Technology promised free speech, free information, and a new digital commons. A connected utopia balancing privacy and access to improve our world. This colossal platform for organizing, communicating, and mobilizing holds the potential for real, offline change. But it’s under threat. Marketing algorithms, the surveillance economy, and privacy breaches challenge our trust.
Is our online connection isolating us offline? Is technology truly a tool for citizenship?
Power and privilege are changing. Traditional structures persist, but influence has spread to different places, and is in different hands. These shifts create opportunities for empowerment, but also disenfranchisement. Some people are still left on the outside, looking in. But the evolving democratization of power is applying external pressure for institutional change.
Whose voices are being heard? How do we serve the many instead of the few?
Join us for an evening of stories, song, dance and creative collaboration.
Our special guest is award-winning musician, actor, author and activist Emmanuel Jal. From child soldier in South Sudan to sharing a stage with artists such as Lauryn Hill, Peter Gabriel and Alicia Keys, Jal spreads his powerful message of peace through music.
The dichotomies between opportunity and threat, agency and apathy, have never been more starkly felt. They’re real and part of our world. Yet, instead of working toward our shared goal of inclusion and a fair society, we focus on emerging fault lines, distrusting the intentions of those with whom we share anxieties, aspirations, and ultimately, our fate.
How do we find common ground? How do we re-engage, as citizens, in citizenship itself?
How do conversations, and the ideas emerging from them, become concrete solutions and calls to action? How, too, do we ensure that everyone at 6 Degrees gets to contribute? For our final 360, we leave the circle open and invite everyone in the space to work together to frame what we’ve learned, and decide what the next steps should be.

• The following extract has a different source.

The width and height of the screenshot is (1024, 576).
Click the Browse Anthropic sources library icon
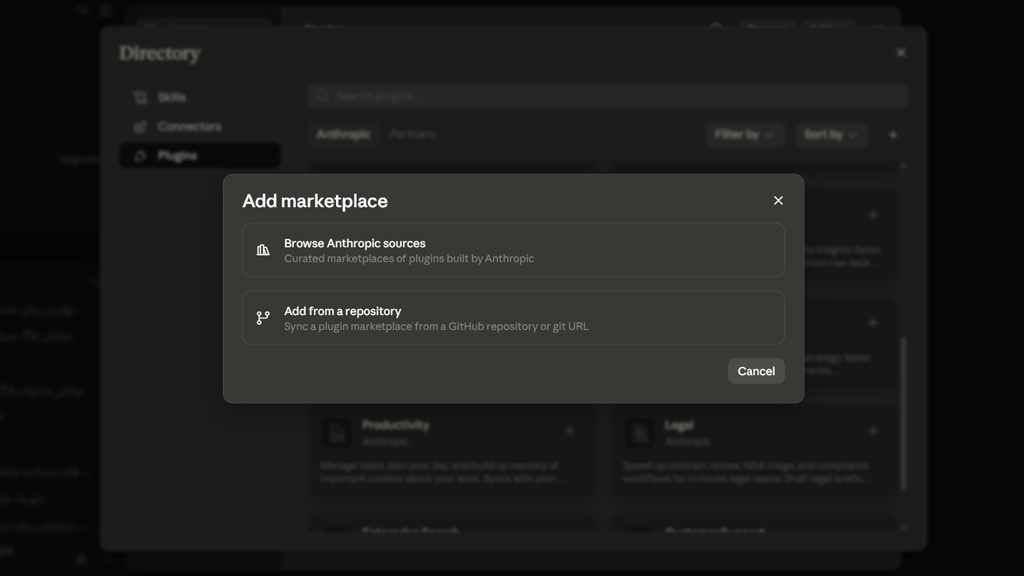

The Adrienne Clarkson Prize for Global Citizenship is awarded annually to a leader whose life work has demonstrated a steadfast commitment to the ideals of belonging and inclusion. Through words, actions, and results, recipients encourage thought, dialogue, approaches, and strategies that strive to remove barriers, change attitudes, and reinforce the principles of tolerance and respect. The 2018 laureate is Margaret Atwood. Her brilliant writing and dedication to civic participation demonstrate a fearless commitment to the ideals of belonging and citizenship, and to the principles of tolerance and respect.